Selon vous, la théorie CAME survalorise l’économie au détriment d’autres richesses, notamment culturelles et associatives. Que préconisez-vous ?

La plupart des élus croient à la théorie du ruissellement : accueillir des entreprises, soutenir des start-up et le reste va en découler… Mais les économistes ont déjà prouvé que cette théorie n’est pas vraie. La solution n’en est pas pour autant la décroissance. Il faut interroger les habitants pour voir quels sont leurs problèmes, en termes de mobilités, d’accès à la santé, à l’emploi…

Le grand débat lancé en début d’année me pose un grand problème car il fait appel à la population pour se prononcer sur des questions nationales, comme par exemple le système fiscal français. En revanche, je suis partisan de ce type de débat à des échelles locales. D’un côté, nous avons besoin de régulations à l’échelle européenne et nationale, de l’autre, nous avons besoin d’inventer à des échelles locales. C’est à cela qu’il faut s’attacher plutôt qu’être plus fort que tel territoire. D’ailleurs, je pense que ce désir d’être plus grand est un biais masculin…
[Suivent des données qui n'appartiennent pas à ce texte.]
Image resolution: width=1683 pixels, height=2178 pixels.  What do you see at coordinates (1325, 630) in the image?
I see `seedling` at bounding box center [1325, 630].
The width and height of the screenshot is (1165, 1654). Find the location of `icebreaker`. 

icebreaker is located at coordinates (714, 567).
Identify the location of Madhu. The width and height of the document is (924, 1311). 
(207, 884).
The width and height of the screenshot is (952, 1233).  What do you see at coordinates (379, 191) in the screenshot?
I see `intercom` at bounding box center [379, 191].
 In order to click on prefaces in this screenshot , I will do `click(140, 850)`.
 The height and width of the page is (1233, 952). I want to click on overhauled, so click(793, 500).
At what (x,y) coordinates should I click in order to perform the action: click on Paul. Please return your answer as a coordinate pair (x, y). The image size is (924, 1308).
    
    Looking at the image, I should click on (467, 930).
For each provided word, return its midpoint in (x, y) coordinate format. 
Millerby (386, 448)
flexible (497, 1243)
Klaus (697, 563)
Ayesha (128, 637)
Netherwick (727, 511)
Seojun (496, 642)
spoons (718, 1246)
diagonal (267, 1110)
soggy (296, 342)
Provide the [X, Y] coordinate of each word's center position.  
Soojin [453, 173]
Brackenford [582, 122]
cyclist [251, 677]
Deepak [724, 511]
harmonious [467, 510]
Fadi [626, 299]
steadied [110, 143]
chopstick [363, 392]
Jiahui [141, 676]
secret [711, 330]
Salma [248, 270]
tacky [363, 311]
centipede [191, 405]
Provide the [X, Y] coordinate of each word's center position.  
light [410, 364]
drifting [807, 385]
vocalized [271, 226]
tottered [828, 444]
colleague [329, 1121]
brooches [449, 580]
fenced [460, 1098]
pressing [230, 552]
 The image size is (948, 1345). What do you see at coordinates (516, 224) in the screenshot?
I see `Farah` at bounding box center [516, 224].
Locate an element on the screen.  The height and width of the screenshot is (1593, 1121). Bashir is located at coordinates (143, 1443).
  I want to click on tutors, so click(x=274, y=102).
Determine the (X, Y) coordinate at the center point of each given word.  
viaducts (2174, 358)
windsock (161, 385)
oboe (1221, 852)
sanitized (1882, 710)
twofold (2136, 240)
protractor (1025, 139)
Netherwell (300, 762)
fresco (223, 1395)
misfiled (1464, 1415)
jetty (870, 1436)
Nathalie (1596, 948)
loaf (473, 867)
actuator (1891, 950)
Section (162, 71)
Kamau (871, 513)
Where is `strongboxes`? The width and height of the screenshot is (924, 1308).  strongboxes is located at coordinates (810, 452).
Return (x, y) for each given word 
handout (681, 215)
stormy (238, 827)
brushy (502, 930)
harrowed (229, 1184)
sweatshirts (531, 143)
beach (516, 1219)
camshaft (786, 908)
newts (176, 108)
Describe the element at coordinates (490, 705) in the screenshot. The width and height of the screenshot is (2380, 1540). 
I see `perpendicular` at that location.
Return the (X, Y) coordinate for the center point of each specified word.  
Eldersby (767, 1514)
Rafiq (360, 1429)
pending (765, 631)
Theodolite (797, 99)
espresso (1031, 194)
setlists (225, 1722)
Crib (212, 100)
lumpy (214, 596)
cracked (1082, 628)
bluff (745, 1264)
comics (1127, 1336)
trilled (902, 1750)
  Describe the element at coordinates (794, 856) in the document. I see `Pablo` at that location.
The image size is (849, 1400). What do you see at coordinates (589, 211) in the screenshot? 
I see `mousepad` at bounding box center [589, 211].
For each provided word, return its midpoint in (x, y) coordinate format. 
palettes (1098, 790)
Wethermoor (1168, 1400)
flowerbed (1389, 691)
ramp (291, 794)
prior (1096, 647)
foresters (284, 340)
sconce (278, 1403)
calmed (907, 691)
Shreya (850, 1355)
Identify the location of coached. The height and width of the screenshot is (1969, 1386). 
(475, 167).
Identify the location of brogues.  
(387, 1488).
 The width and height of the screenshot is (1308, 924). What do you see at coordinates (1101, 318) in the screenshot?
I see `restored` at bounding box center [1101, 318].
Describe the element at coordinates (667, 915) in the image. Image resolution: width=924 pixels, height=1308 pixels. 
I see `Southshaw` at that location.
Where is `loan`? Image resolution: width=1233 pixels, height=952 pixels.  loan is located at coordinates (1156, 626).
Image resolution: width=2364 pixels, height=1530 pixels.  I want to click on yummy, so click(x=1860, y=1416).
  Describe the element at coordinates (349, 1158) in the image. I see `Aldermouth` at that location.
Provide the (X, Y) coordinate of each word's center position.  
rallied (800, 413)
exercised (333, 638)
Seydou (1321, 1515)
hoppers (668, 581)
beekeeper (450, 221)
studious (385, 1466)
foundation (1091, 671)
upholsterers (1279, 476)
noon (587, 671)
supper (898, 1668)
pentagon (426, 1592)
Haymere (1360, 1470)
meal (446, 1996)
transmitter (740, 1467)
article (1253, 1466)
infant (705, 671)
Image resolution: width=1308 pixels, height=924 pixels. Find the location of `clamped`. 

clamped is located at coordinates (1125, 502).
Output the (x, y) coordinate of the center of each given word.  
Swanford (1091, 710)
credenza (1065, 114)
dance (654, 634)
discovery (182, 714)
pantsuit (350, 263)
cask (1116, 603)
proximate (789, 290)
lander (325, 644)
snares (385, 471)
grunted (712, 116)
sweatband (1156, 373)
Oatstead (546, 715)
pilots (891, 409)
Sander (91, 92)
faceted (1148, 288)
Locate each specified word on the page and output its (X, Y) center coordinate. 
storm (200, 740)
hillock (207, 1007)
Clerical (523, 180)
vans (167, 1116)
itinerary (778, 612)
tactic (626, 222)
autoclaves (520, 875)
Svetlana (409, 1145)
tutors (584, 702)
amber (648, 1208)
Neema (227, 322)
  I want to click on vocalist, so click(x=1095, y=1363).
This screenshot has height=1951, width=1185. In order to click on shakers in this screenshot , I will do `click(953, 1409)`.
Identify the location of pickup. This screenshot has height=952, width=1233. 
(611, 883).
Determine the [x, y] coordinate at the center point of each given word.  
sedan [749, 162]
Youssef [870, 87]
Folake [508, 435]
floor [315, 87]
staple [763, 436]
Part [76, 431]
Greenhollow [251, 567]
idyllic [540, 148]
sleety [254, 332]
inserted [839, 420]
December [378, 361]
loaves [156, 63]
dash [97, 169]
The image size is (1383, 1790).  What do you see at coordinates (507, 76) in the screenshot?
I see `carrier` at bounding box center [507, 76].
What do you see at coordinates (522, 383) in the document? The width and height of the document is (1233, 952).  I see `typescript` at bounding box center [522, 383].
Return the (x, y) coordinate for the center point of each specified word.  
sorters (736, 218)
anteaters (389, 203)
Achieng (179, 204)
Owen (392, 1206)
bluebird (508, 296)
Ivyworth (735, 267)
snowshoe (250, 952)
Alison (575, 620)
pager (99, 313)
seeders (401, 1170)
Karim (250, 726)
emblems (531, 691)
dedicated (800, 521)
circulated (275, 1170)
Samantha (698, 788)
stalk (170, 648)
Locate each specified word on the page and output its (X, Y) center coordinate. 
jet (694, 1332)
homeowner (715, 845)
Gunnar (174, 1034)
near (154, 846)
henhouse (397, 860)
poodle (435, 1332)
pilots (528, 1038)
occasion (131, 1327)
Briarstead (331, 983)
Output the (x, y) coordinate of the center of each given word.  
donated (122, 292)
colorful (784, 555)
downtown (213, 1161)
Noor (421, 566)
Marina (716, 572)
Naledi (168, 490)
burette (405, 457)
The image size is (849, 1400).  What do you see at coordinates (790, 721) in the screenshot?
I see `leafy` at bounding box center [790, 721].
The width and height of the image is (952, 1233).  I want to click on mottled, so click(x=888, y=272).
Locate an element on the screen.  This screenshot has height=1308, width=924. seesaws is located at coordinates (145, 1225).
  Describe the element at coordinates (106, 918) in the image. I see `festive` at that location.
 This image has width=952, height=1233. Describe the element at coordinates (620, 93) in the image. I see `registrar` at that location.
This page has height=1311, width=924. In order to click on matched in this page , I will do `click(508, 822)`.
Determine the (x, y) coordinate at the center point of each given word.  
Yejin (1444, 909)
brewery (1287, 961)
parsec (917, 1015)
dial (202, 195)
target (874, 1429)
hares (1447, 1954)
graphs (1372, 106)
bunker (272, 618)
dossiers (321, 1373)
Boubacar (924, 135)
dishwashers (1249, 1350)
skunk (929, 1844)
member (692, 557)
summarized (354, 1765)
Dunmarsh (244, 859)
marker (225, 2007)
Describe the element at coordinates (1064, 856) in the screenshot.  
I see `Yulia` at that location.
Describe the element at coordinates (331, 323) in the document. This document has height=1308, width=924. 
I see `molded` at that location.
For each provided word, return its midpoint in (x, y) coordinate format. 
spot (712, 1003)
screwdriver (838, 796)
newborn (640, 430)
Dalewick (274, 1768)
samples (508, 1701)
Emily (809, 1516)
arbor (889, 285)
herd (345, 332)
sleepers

Puisqu’un modèle économique serait impossible à appliquer à tous les territoires, comment les chercheurs peuvent-ils mieux éclairer l’action publique ?

Je suis convaincu qu’il n’y a pas un modèle de développement économique : prendre un territoire qui va bien et appliquer son modèle ailleurs ne fonctionne pas. De même, on demande à l’économiste de déterminer la variable explicative du chômage et il suffirait à l’action publique d’agir sur cette variable pour enrayer le chômage. Cela ne fonctionne pas non plus. L’intérêt d’une approche géographique est de mettre en évidence les complexités : Paris est différent de Bordeaux, qui est différent de Poitiers et de Châtellerault. Comment intégrer cette complexité pour faire de l’action publique ? Le travail du chercheur n’est pas de proposer un modèle mais des méthodes de réflexion, des modèles de méthode. Il ne dit pas ce que l’élu doit faire mais où il doit regarder pour démêler les fils de complexités fortes. Je me bats contre une réduction de la complexité du monde qui dit que si vous êtes grand, vous êtes fort et, inversement, si vous êtes petit, vous êtes faible.

* La mythologie CAME (Compétitivité, Attractivité, Métropolisation, Excellence) : comment s’en désintoxiquer ? 2018.